Diseases were also incredibly devastating. The Black Plague brought western civilization to a standstill, claiming over 100 million lives according to most sources. Some 800 years before that, the plague of Justinian claimed over 20 million, which crippled Europe and prevented the resurgence of the Roman Empire.

Also remember that the infant mortality rate does not address the types of lives people lived. The vast majority of people before the 19th century were peasant farmers who lived very difficult lives. They had poor nutrition and worked every day to make even a semblance of “ends meet.” People were unhealthy and the development of medicine was hampered by superstition and the lack of scientific methods and implements. Remember that we knew hardly anything about bacteria or the spread of disease until Pasteur in the 19th century.
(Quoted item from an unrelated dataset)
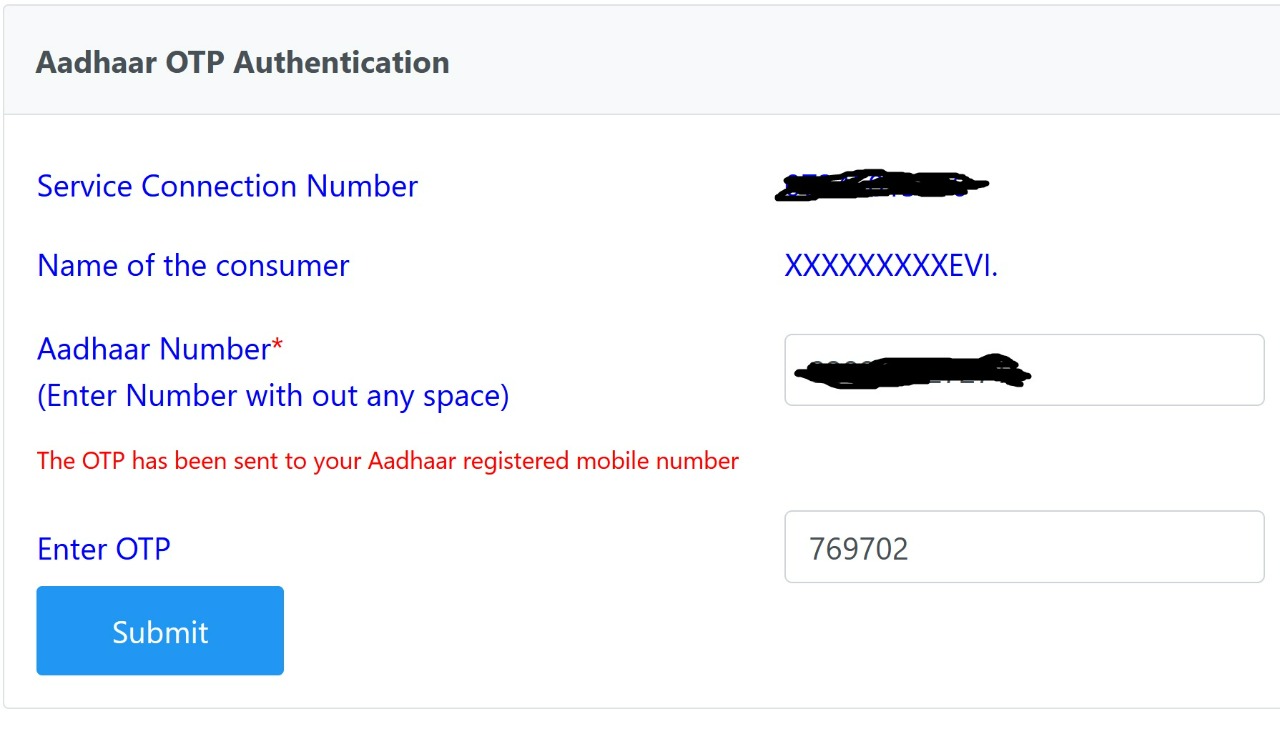The height and width of the screenshot is (729, 1280).
Task: Click the Aadhaar Number field label
Action: click(154, 349)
The ability of 20th century nations to bounce back from the Second World War is also not evidence that ancient or pre-modern societies would have been able to do the same. Medicine and food production were vastly superior in the 1940s and 1950s than they were even a hundred years before.

Technological and scientific advances will explain most of your concerns. Sewage systems, the ability to acquire and create clean drinking water, and the abundance of nutritious foods are some of the most important factors in my mind. Disease prevention is another obvious factor.

Hope some of this helped. I didn’t cite any sources here since it was all so broad, but there are plenty of places to go for information like this.